Heat transfer vinyl is the type of vinyl used to apply a design to fabric including t-shirts, tea towels, canvas bags, and more. Heat transfer vinyl can be applied using a heat press or an iron, though the constant pressure and heat from a heat press is recommended by experts.

=== Using other materials ===
In addition to vinyl some cutters are capable of cutting other materials such as paper, card, plastic sheets and even thin wood. The thickness and type of material that can be cut will depend on the model of the cutter and heavily depends on the downforce. Cricut is a popular home cutter used by arts and craft enthusiasts since it allows for a wide use of different materials and is similar in size to a household printer and has strong downforce for its size.
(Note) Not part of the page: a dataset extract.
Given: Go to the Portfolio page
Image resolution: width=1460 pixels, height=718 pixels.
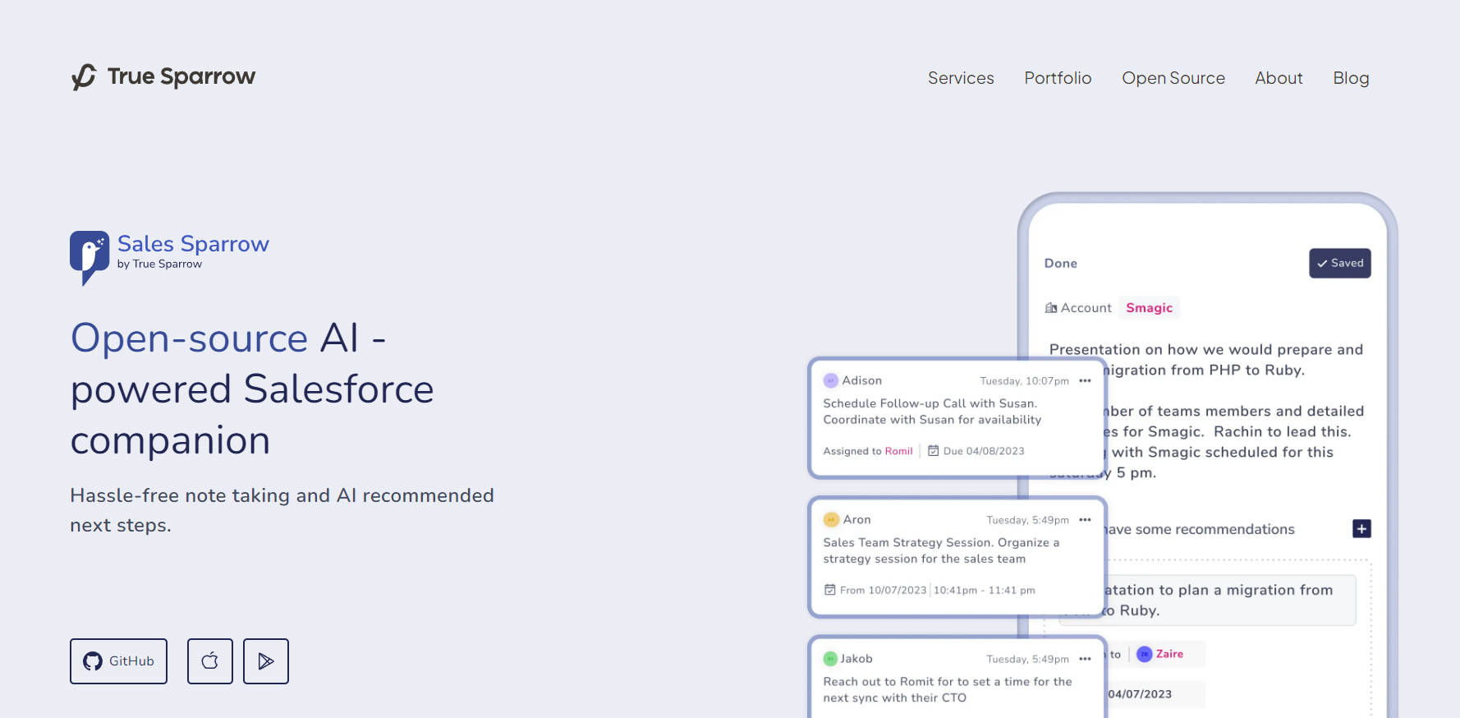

=== Backing and cutting mat ===
If you cut material that doesn't have an adhesive backing you will require a cutting mat that you need to attach your material to. Some cutting mats are sticky, others will require you to use a temporary adhesive and/or masking tape to keep the material in place when cutting.

===Cutting===
The vinyl cutter uses a small knife or blade to precisely cut the outline of figures into a sheet or piece of vinyl, but not the release liner. The process of cutting vinyl material without penetrating it completely is referred to as "kiss cutting". The knife moves side to side and turns, while the vinyl is moved beneath the knife. The results from the cut process is an image cut into the material.

===Weeding===
The material is then 'weeded' where the excess parts of the figures are removed from the release liner. It is possible to remove the positive parts, which would give a negative decal, or remove the negative parts, giving a positive decal. Removing the figure would be like removing the positive, giving a negative image of the figures.

===Transfer tape===
A sheet of transfer tape with an adhesive backing is laid on the weeded vinyl when necessary. Heat Transfer vinyl often does not require use of a separate transfer tape. A roller is applied to the tape, causing it to adhere to the vinyl. The transfer tape and the weeded vinyl is pulled off the release liner, and applied to a substrate, such as a sheet of aluminium. This results in an aluminium sign with vinyl figures.

==Uses==
In addition to the capabilities of the cutter itself, adhesive vinyl comes in a wide variety of colors and materials including gold and silver foil, vinyl that simulates frosted glass, holographic vinyl, reflective vinyl, thermal transfer material, and even clear vinyl embedded with gold leaf. (Often used in the lettering on fire trucks and rescue vehicles.) As the vinyl film is supplied by the manufacturer, it comes attached to a release liner.

== Challenges when cutting on a vinyl cutter ==
Cutting on a vinyl cutter requires careful calibration to achieve clean and accurate results, especially when the goal is to cut through only the top layer of material while leaving the backing intact. One of the most common challenges is setting the correct cutting depth. If the blade is not lowered enough, the vinyl material may not separate properly; if it goes too deep, it can cut through the backing layer and potentially damage the cutting mat. The cutting depth on the vinyl cutter machines typically does not exceed 1 mm.

Another frequent issue is the mismatch between the blade and the type of material being processed. Using an inappropriate blade can lead to uneven cuts, premature dulling of the edge, and torn or frayed material. The overall quality of the output also depends on factors such as the cutting speed, blade sharpening and cutting angle, and the material the knife is made of.